= WHAT YOU NEED TO DO =
Which lines in the entries below contain the string "computer"? Show each of them in full.

= DATA TO EXAMINE =
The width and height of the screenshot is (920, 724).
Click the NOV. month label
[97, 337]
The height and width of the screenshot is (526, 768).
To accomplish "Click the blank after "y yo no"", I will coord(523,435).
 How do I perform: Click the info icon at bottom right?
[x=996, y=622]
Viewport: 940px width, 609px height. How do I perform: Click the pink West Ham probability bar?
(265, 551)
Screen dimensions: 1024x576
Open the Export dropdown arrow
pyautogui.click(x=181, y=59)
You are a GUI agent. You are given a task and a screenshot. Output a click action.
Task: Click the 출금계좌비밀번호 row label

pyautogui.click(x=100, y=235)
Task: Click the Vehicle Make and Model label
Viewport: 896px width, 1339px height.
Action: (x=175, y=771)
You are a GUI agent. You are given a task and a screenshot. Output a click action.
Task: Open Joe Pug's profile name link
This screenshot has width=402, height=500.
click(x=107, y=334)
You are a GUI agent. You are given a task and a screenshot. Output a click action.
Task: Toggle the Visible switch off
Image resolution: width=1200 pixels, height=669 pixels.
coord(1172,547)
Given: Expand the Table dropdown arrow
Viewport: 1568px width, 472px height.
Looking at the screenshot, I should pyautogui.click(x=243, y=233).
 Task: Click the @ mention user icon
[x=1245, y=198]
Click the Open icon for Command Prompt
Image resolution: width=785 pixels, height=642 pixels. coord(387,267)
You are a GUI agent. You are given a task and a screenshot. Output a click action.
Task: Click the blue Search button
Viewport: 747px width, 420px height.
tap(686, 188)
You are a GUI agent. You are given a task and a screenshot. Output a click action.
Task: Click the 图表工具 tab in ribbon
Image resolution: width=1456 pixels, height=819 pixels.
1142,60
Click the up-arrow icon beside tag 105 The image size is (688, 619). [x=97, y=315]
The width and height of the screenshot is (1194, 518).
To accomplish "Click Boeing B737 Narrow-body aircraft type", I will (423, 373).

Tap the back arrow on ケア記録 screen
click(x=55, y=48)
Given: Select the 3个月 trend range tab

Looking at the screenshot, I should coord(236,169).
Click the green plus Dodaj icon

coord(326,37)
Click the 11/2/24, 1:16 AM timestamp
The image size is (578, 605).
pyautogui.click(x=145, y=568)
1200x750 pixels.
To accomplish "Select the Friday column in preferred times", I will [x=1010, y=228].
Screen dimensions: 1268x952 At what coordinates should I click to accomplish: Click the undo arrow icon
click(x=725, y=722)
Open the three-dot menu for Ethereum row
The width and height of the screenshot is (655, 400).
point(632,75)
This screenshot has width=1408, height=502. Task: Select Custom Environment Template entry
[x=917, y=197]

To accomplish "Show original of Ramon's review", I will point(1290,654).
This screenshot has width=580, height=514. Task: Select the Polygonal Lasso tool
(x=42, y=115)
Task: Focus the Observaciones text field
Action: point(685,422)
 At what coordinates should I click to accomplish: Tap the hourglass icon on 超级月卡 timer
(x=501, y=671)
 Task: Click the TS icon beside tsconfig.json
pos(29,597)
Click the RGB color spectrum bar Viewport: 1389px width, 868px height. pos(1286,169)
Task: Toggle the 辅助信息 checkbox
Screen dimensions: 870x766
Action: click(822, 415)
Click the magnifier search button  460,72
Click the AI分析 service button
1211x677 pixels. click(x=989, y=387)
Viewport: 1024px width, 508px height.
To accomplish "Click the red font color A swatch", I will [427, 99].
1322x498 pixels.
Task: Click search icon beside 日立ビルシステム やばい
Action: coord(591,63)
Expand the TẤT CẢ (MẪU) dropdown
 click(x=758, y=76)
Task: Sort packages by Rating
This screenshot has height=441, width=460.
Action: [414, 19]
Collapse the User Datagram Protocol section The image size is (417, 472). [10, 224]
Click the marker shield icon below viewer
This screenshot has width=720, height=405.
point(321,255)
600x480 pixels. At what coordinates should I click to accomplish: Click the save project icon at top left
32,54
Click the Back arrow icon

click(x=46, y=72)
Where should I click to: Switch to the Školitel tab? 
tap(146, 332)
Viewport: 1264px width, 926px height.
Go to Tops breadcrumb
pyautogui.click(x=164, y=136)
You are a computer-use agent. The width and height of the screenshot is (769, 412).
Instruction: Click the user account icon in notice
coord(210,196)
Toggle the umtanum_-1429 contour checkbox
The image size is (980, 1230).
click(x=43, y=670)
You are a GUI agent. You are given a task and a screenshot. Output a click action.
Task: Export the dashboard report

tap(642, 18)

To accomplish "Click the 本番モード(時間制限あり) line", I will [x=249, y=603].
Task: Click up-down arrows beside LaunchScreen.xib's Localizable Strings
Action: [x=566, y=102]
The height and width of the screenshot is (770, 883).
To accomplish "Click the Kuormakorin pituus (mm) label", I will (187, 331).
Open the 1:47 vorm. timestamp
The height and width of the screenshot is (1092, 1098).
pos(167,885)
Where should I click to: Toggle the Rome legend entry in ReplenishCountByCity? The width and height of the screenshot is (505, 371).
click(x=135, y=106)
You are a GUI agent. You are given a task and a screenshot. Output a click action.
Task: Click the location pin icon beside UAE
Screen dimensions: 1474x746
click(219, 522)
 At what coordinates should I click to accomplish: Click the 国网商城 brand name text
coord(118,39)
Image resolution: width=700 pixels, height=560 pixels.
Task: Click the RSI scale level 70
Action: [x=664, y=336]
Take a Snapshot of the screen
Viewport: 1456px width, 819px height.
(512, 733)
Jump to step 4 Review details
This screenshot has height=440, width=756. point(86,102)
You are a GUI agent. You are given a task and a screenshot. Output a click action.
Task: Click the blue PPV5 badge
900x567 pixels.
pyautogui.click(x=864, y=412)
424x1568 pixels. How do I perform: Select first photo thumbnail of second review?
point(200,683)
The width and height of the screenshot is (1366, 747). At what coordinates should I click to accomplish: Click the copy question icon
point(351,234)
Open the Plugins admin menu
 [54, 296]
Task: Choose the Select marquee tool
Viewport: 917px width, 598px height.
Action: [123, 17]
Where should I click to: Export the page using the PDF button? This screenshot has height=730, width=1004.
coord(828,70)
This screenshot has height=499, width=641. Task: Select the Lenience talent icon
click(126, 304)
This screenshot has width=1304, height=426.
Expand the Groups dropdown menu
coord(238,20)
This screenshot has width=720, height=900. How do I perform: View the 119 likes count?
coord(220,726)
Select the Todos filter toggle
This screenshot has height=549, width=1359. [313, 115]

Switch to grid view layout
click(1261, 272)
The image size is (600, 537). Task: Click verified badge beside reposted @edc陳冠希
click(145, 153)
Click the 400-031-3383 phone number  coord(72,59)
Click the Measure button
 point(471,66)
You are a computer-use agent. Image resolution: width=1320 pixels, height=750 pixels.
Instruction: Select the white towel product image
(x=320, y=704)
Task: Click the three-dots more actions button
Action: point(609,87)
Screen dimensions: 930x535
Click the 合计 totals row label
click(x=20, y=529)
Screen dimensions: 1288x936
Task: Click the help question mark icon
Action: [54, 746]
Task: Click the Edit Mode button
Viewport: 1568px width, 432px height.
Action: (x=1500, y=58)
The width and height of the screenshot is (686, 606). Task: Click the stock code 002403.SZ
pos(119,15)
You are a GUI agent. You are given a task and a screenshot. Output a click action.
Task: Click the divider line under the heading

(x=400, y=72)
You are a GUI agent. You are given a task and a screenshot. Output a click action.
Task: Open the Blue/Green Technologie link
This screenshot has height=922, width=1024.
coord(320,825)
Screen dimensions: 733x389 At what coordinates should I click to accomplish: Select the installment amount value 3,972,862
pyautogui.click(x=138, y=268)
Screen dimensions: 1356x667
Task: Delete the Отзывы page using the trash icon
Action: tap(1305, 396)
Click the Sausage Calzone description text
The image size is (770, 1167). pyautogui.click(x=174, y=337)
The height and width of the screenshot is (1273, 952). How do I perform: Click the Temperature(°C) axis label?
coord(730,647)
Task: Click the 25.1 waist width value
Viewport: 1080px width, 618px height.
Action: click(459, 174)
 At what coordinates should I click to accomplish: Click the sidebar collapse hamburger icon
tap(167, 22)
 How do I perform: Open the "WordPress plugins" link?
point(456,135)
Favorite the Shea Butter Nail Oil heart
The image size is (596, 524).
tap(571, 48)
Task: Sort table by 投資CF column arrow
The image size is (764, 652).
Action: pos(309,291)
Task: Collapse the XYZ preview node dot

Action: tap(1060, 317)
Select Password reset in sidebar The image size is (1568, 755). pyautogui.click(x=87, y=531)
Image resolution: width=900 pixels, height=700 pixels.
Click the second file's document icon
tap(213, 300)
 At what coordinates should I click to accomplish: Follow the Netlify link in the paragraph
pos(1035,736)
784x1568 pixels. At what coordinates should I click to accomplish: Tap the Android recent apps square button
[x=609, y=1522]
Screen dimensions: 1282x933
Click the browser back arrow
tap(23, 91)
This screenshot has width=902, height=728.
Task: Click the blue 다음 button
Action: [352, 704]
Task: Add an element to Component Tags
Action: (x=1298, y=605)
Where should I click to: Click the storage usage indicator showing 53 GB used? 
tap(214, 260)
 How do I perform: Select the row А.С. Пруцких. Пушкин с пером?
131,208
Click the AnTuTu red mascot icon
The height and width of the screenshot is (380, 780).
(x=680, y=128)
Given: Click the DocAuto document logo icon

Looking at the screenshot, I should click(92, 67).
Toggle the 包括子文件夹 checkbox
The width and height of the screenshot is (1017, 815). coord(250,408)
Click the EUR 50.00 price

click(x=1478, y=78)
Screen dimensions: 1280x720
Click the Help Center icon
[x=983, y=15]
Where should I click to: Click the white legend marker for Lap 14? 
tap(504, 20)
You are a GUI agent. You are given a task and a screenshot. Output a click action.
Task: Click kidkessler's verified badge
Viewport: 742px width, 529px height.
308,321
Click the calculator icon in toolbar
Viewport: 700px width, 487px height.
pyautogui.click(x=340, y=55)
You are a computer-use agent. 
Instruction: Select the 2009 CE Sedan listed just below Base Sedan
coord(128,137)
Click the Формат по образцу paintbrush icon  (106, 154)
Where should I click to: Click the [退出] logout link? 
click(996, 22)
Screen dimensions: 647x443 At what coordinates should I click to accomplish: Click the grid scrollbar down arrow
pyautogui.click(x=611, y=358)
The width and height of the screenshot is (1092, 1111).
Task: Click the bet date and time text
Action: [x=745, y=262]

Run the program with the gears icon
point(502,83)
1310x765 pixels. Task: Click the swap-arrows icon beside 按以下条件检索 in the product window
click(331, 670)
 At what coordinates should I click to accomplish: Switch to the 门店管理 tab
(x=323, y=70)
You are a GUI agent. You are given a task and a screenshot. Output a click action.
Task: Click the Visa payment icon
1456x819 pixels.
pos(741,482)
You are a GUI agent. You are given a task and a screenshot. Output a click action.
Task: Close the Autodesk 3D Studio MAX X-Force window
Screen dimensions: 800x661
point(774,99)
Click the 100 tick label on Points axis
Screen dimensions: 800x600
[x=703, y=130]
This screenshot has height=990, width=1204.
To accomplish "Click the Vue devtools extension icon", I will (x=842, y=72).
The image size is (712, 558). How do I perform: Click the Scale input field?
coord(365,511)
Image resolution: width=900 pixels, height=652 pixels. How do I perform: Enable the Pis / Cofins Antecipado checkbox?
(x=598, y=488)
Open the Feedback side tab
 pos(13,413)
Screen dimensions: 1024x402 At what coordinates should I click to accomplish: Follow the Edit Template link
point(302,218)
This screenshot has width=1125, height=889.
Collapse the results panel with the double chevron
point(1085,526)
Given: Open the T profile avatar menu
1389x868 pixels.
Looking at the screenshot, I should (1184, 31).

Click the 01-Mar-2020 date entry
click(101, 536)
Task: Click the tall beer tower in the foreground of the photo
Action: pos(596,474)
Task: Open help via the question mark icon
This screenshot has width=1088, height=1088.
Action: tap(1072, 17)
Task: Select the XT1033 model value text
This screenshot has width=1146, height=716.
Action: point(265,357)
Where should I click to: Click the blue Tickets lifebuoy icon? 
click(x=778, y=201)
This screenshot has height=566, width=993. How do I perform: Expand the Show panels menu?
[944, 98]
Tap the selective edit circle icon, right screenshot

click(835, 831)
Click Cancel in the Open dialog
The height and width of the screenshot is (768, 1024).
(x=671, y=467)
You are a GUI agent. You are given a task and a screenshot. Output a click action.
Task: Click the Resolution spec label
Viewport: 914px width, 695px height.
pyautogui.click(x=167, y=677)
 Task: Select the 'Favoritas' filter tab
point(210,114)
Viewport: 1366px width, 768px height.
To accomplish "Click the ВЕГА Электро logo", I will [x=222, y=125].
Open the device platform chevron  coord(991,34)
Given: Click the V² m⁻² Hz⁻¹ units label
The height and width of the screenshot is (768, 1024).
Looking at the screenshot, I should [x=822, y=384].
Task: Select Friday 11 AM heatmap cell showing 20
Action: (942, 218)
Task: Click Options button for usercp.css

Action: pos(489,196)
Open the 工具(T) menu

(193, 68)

= REPLY TO THE TASK =
You are a computer-use agent. The width and height of the screenshot is (769, 412).
You are a computer-use agent. Image resolution: width=1320 pixels, height=750 pixels.
You are a computer-use agent. 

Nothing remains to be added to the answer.